More

arcfide · on March 6, 2017

Currently Dyalog APL provides green-threaded concurrent programming using a traditional "fork" model as well as a CSP-style distributed computing model called "Isolates." In addition, Dyalog will utilize vectorized operations on the CPU for a number of primitives and code patterns. Co-dfns provides for additional functionality by providing vector level parallelism on the GPU/CPU and a true threading "fork" (this feature is only part of the language extension, and has not yet been implemented). So, if you write your code in a Co-dfns compatible manner (closed single Namespace of dfns, and some limitations in the current version which are being lifted rapidly), then you will be able to execute it on the GPU, CPU, and SMP machines.

As a trivial example, say you wanted to compute the quadratic prime numbers algorithm in parallel:

    Primes←{(2=+⌿0=X∘.|X)/X←⍳⍵}

You would simply compile this function inside of a namespace using Co-dfns and you could then run this function on the GPU to improve performance.

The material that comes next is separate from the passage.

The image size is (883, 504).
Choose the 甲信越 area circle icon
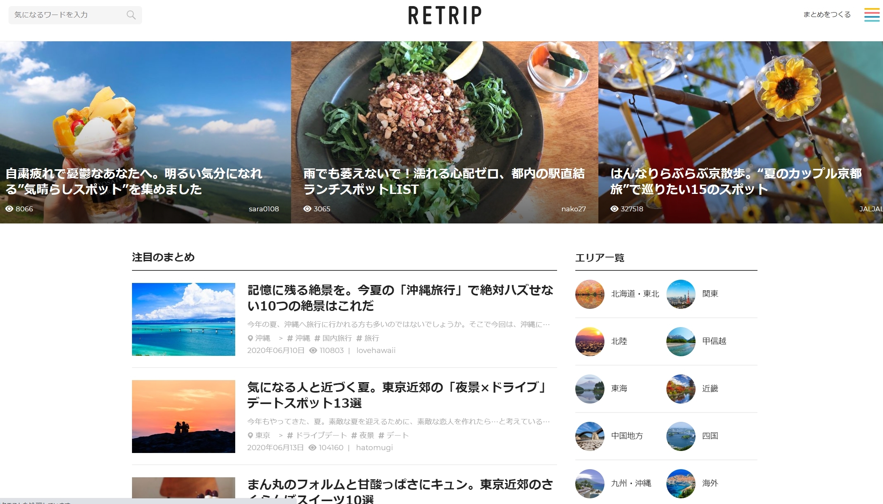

The compiled code would run on either the CPU, GPU, or SMP machines.

throwaway7645 · on March 7, 2017

It just does it automatically?

arcfide · on March 8, 2017

arcfide · on March 6, 2017

Here's an English reading of the above code:

Filter the numbers from [2,R), removing any number that is a member of the set of products of pairs of elements in [2,R).

arcfide · on March 6, 2017

See Andy Keep's dissertation on using Nanopass to reimplement the Chez Scheme compiler. The short answer is, not really. Nanopass can add some constant factors, but is essentially a linear/constant addition, whereas the majority of compilers are quadratic or greater in complexity. Chez Scheme was/is N log N in most cases, and even then Nanopass did not significantly harm performance.

It actually has benefits on the GPU beyond just the CPU, because the passes tend to be smaller, and thus more readily executed efficiently on the GPU, meaning that you would likely see a large net gain in performance by using Nanopass. Since I believe this might be the only compiler of its kind, it's hard to say for sure on that mark, though.

hzhou321 · on March 6, 2017

Does N here refer to the length of source code or the number of passes? When the source code is big, even the identity pass takes time, right? I don't understand how it become constant addition.

Could you quickly comment on that the majority of compilers being quadratic or greater?

By the benefits on the GPU, it refers to the size of the code for the passes or the size of the source code? I assume the passes are run serially, right?

[I'll read Andy Keep's paper.]

arcfide · on March 6, 2017

In compilers the N value is commonly considered to be the number of nodes in an AST. Compiler performance is generally evaluated based on its performance over the code, which is generally bound by the number of nodes in the AST.

The identity pass is linear in the size of the AST in almost all functional compiler designs. Optimizations would then make this constant time for most functional languages with adequate optimizations. The identity pass in Co-dfns would be the single character ⊢. The Co-dfns compiler would produce code for this pass which is constant time.

Likewise, with a bit of work, this would also be true for a Nanopass compiler function, unless you insisted on traversing the AST and rebuilding it yourself, in which case the framework could not optimize this away.

The majority of compilers use algorithms that are quadratic in the size of the AST (number of nodes) for a number of passes. Many compilers use a variety of graph coloring register allocation, which is NP-complete. However, better register allocation algorithms exist that are quadratic or quadratic log in the number of nodes in the AST. The Nanopass research has demonstrated that for real life compilers, the cost of certain compiler passes generally overwhelms most of the cost of the rest of the compiler, and so adding another linear factor by splitting a pass into multiple passes, generally does not affect the big-O complexity of the entire compiler, and thus, the overall performance at scale, though it can affect the constant factors by a small amount, depending on how good your allocation engine is for your host language.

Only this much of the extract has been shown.